Explanation: Correct: (D) Using a Punnett square for I^Ai x I^Bi: offspring genotypes are I^AI^B (blood type AB), I^Ai (blood type A), I^Bi (blood type B), and ii (blood type O), each with 1/4 probability. This cross produces all four ABO blood types in equal proportions. It demonstrates both codominance (I^AI^B → type AB) and simple dominance (I^A and I^B each dominant over i). The ability of type A and type B parents to produce type O children illustrates how recessive alleles can be hidden in parents but expressed in offspring.

Question 3. Red-green color blindness is X-linked recessive. A woman with normal vision whose father was color blind has children with a man who has normal vision. What is the probability that their son will be color blind?

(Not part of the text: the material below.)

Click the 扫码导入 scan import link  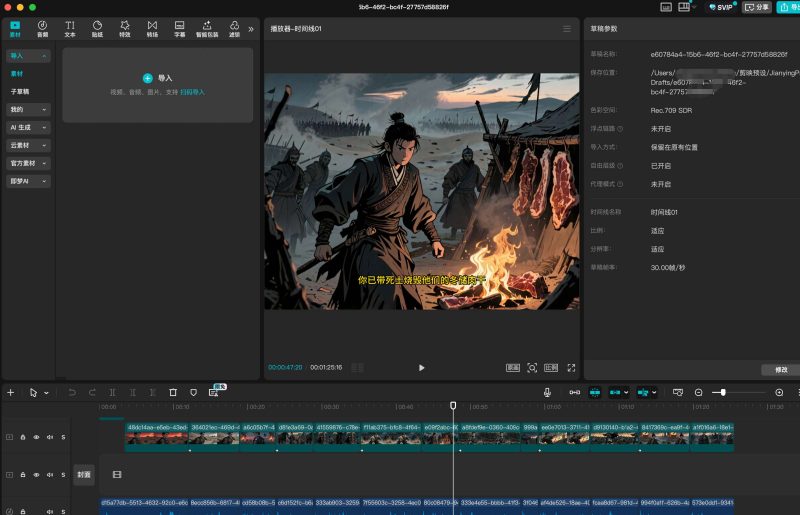pyautogui.click(x=193, y=92)
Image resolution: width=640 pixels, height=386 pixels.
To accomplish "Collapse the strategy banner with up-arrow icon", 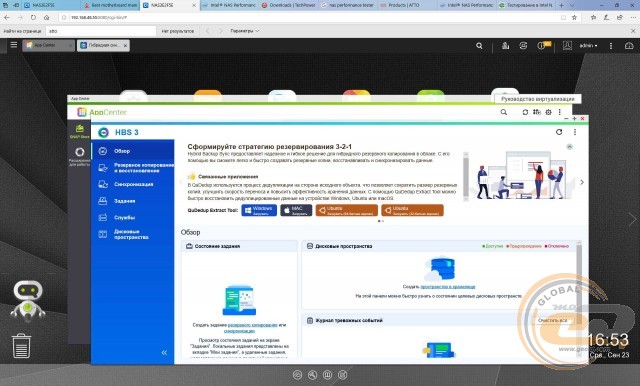I will (x=570, y=146).
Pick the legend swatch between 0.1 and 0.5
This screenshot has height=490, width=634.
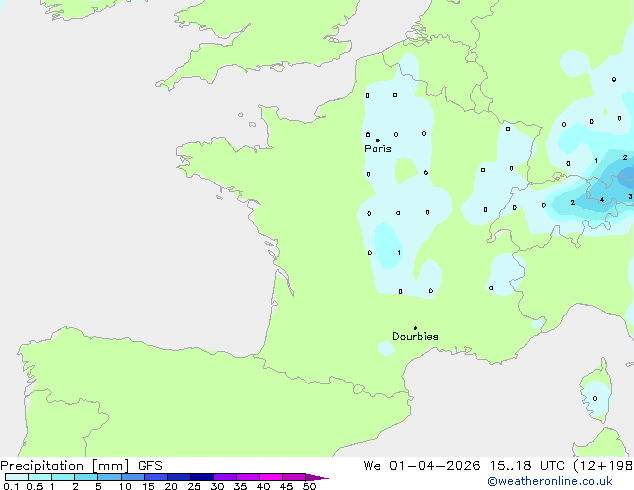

• A) 50%, because the mother is a carrier (X^AX^a) and passes the X^a allele to half her sons, who will be hemizygous and express the trait. ✓
• B) 0%, because the father has normal vision and cannot pass color blindness to sons.
• C) 25%, because 1/4 of all children are expected to be color blind.
• D) 100%, because the mother's father was color blind, ensuring all sons inherit color blindness.

Explanation: Correct: (A) The woman has normal vision but her father was color blind (X^aY). She received X^a from her father and X^A from her normal-vision mother, so her genotype is X^AX^a (carrier). The father has normal vision (X^AY). The cross X^AX^a x X^AY produces: X^AX^A (normal daughter), X^AX^a (carrier daughter), X^AY (normal son), and X^aY (color-blind son), each at 1/4. Among sons only, 1/2 are color blind. Sons inherit their single X exclusively from their mother; since half the mother's X chromosomes carry X^a, 50% of sons will be color blind. Option C (25%) is the probability among all children, not among sons specifically.

Question 4. In Labrador retrievers, a cross between two black dogs (BbEe x BbEe) produces a litter of 16 puppies. Based on the epistasis model described in the passage, how many puppies are expected to be yellow?

• A) 1
• B) 3
• C) 4 ✓
• D) 9

Explanation: Correct: (C) The E gene controls whether pigment is deposited in the coat: ee dogs are yellow regardless of genotype at the B locus. P(ee) from Ee x Ee = 1/4. Therefore 1/4 of offspring are expected to be yellow: 1/4 x 16 = 4 yellow puppies. This is recessive epistasis. The remaining 12 puppies are either black (9/16, genotype B_E_) or chocolate/brown (3/16, genotype bbE_). The overall phenotypic ratio is 9 black : 3 chocolate : 4 yellow.

Question 5. A cross between two black mice produces offspring in the ratio 9 black : 3 brown : 4 white. Which of the following best explains the 4 white offspring?

• A) A second gene controls pigment production; when homozygous recessive at this locus, animals are albino (no pigment), masking the effects of the color gene entirely. ✓
• B) The white offspring result from incomplete dominance at the color gene, producing an intermediate (white) phenotype in heterozygotes.
• C) The white offspring represent a new mutation that arose spontaneously during the cross.
• D) The white offspring carry two different recessive alleles at the same locus, and this compound heterozygous state prevents pigment expression.

Explanation: Correct: (A) The 9:3:4 ratio is the classic signature of recessive epistasis in a two-gene system. This pattern arises when a second gene controls whether any pigment is produced at all: cc animals cannot produce pigment and are albino, regardless of alleles at the color gene (B/b). When both parents are heterozygous at this epistatic locus (Cc), 1/4 of offspring are cc and therefore white. These cc individuals would have been black or brown if they carried one or two C alleles. The 9:3:4 ratio results from merging the 3 colored-recessive-class (green round equivalent) and 1 double-recessive class from the 9:3:3:1 framework into a single "4" white class.